Text section =
— BEGIN —
Exhibit 5.1
[Greenberg Traurig, LLP Letterhead]
March 22, 2012
Remark Media, Inc.
Six Concourse Parkway
Suite 1500
Atlanta, GA
Ladies and Gentlemen:
This opinion is furnished to Remark Media, Inc., a Delaware corporation (the “Company”), in connection with the resale under the Securities Act of 1933, as amended (the “Securities Act”), of up to 944,777 shares of the Company’s common stock that are issued and outstanding (the “Shares”) and up to 231,944 shares of the Company’s common stock (the “Warrant Shares”) that are issuable upon exercise of outstanding warrants (the “Warrants”) to purchase the Company’s common stock, pursuant to the Registration Statement on Form S-3 (the “Registration Statement”) filed on March 22, 2012 with the Securities and Exchange Commission (the “Commission”) and the related prospectus included therein (the “Prospectus”).
As counsel to the Company, we are familiar with the proceedings taken and proposed to be taken by the Company in connection with the issuance and sale of the Shares and the Warrant Shares. We have examined the Registration Statement, the Company’s Second Amended and Restated Certificate of Incorporation and Amended and Restated Bylaws, certain resolutions of the Company’s Board of Directors, and other proceedings of the Company related thereto. We have also examined such records, documents and certificates of public officials and of the Company, made such inquiries of officers of the Company and public officials, and considered such questions of law as we have deemed necessary for the purpose of rendering the opinions set forth herein.
— END —
According to the opinion letter, how many shares of common stock are issuable upon exercise of the outstanding warrants?

Excerpted data =
— BEGIN —
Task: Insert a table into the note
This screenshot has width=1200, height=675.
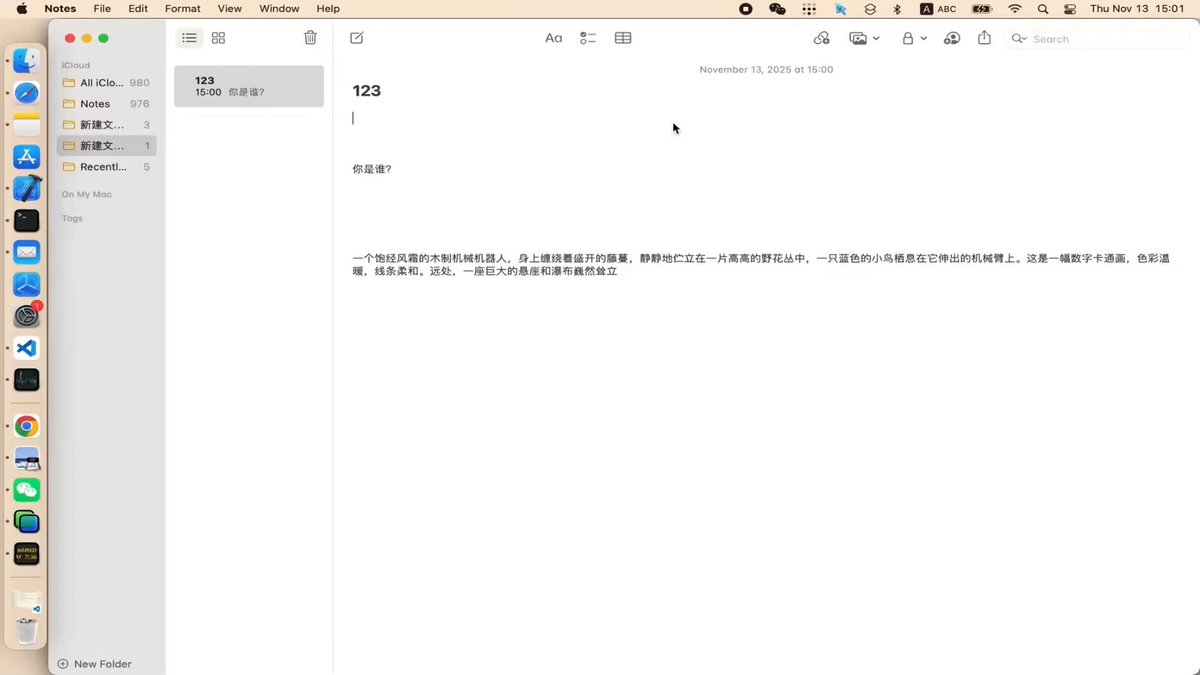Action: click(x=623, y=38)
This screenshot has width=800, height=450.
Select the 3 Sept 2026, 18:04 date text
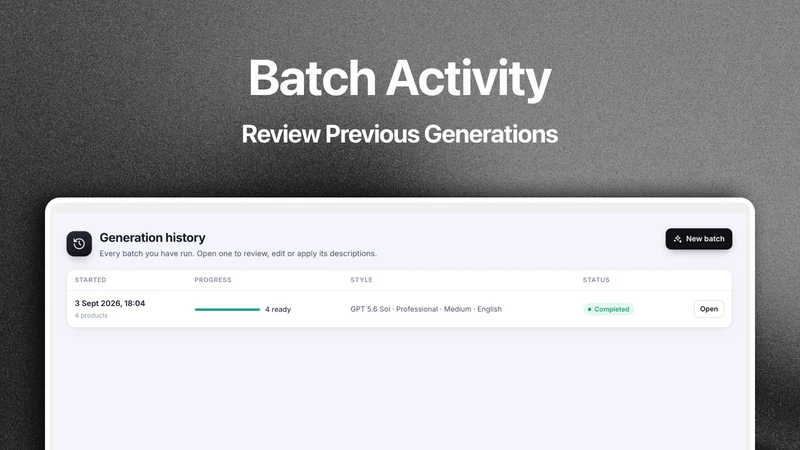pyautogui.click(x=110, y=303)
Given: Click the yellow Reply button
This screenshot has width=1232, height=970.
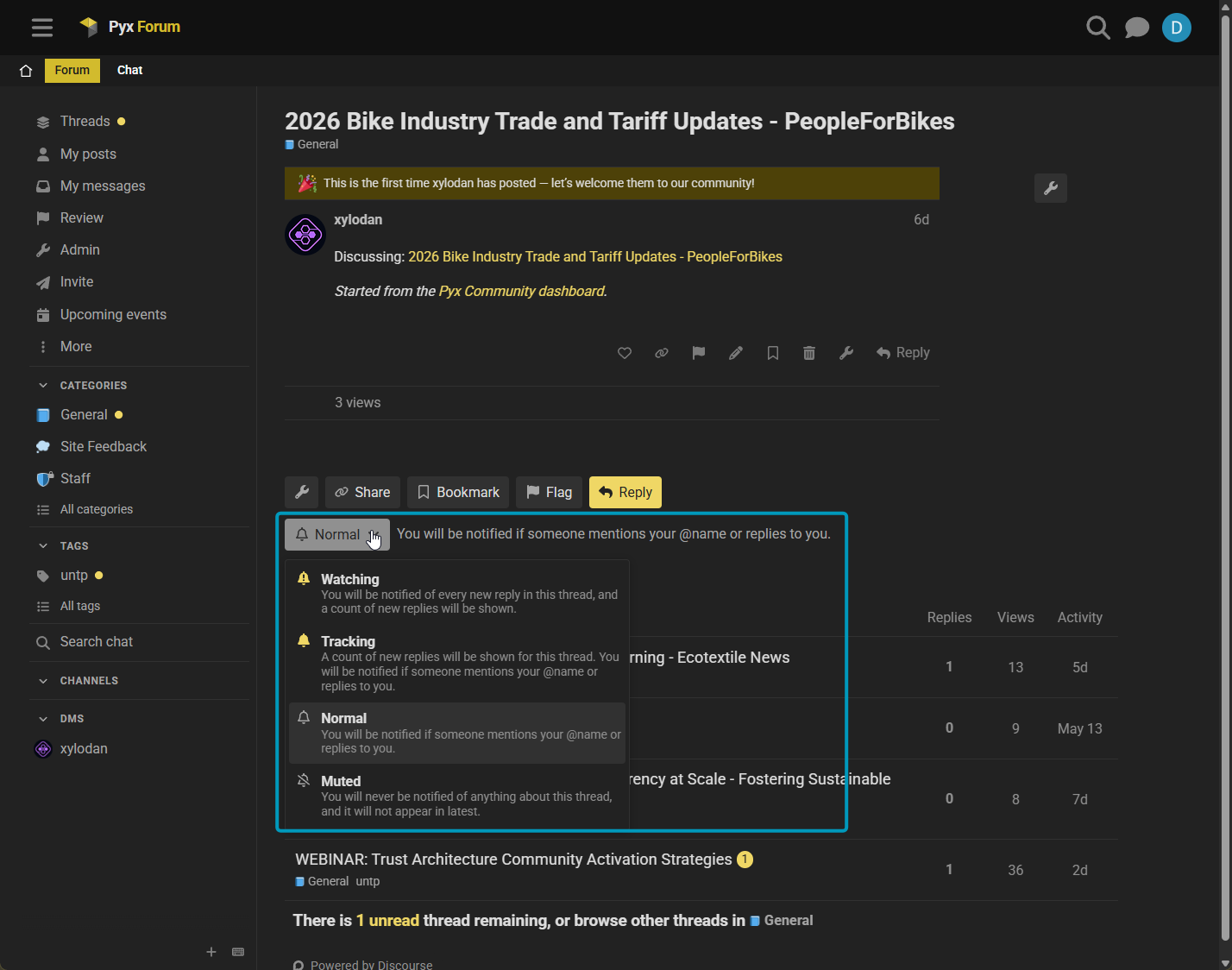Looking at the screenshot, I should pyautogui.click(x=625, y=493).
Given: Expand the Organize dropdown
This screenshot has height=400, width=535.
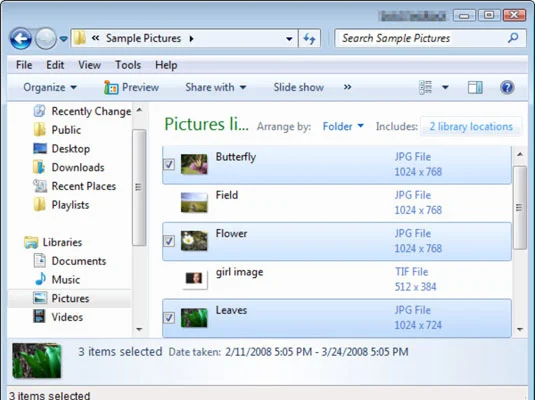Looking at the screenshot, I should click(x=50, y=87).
— END —
— BEGIN —
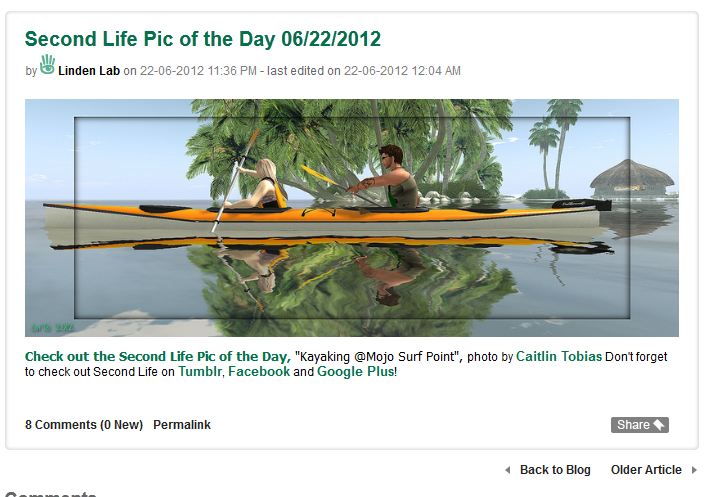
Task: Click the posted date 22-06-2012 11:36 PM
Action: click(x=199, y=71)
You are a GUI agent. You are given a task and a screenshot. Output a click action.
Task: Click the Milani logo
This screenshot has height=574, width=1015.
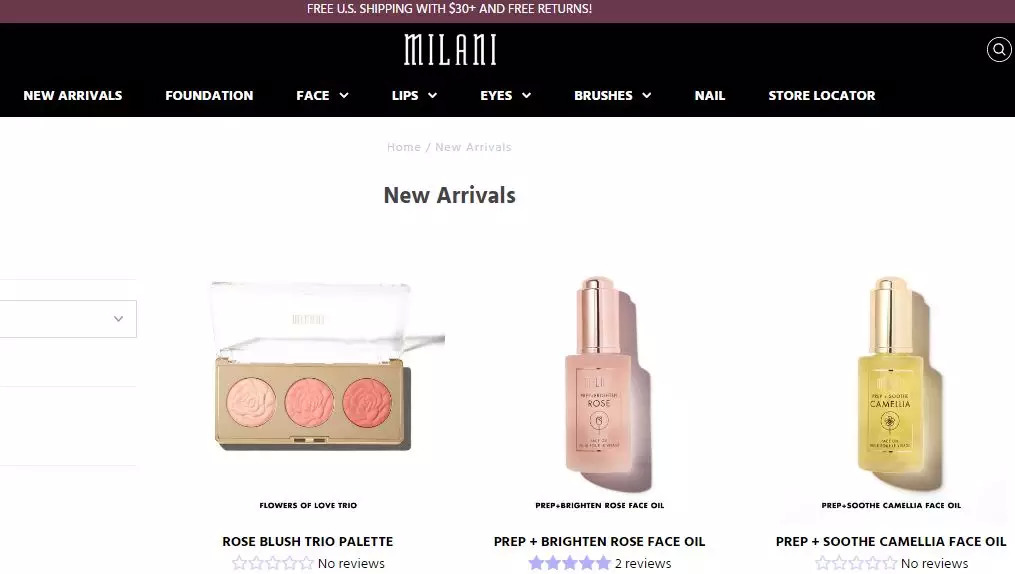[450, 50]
— END —
— BEGIN —
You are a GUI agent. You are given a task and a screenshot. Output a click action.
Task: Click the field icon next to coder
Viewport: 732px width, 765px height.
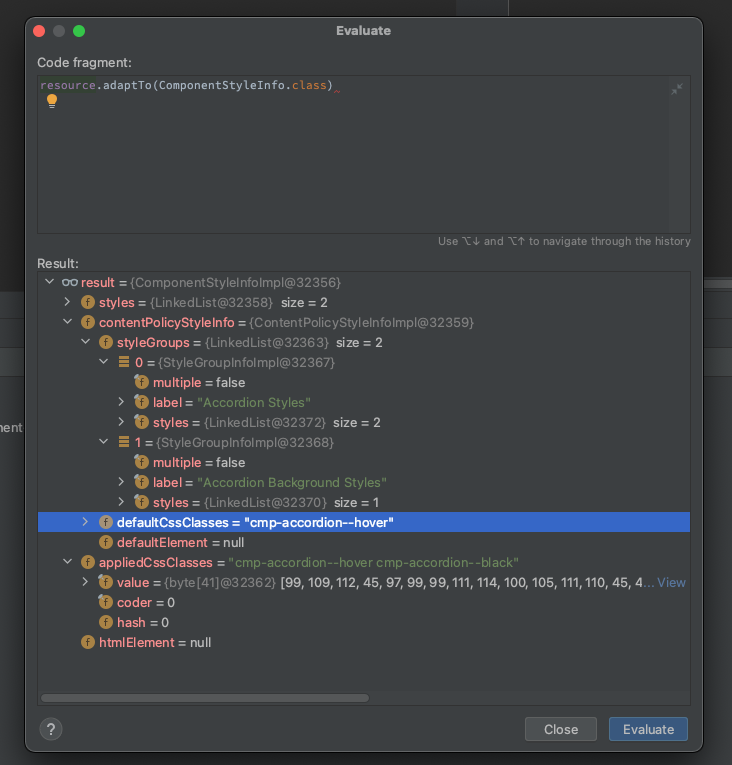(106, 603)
— END —
Task output = Up to 231,944 shares.